----- PASSAGE TO READ
Just because it's lowered doesn't mean you can't get a good alignment. Yes, if you are going for factory 0 camber fronts, that ain't going to happen. You can run -1.5+ camber and still have a very safe setup. I'm not sure where you're located but the places you took the car to do not know these cars....unless you seriously have a bent frame...that would be the only case you can't get a proper alignment. Plenty people here have lowered cars...i have plenty of this gen 986/996 car "slammed" and have no issues with alignment |
They alignment guy knows how to set thing to factory specifications he does not actually know how to do alignments. He doesn't really know what to do and can't make it workable because the company doesn't really allow for that.
----------
According to the forum post on alignment, what camber setting can a lowered car run and still have a very safe setup?
----- RECORD SET
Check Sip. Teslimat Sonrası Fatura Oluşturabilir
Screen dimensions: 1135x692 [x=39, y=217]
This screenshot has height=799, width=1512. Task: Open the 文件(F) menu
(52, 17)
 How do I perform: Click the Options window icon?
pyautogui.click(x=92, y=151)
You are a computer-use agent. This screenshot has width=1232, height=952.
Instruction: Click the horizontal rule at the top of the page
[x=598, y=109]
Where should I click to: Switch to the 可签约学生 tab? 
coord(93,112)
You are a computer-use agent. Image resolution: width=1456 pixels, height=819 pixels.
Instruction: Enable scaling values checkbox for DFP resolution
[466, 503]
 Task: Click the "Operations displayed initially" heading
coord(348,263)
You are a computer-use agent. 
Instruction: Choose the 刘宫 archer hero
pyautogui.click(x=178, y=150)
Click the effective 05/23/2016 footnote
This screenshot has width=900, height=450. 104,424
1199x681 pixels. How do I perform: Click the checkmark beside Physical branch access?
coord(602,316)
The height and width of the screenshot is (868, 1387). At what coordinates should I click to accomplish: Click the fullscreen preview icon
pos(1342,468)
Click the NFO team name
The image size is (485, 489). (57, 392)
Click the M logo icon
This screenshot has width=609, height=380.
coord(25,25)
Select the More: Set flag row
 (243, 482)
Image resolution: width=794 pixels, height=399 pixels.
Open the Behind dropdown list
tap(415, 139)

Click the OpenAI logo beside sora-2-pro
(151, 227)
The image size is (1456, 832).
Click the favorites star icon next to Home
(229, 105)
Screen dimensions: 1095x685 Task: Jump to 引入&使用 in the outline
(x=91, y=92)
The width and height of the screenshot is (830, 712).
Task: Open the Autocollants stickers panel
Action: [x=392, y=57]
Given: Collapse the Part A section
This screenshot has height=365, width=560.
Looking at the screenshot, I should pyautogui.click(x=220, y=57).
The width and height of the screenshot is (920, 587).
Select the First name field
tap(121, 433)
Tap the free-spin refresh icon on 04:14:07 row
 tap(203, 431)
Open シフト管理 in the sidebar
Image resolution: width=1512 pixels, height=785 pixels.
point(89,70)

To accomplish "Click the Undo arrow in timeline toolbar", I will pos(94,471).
----------
* TASK OUTPUT: -1.5+ camber.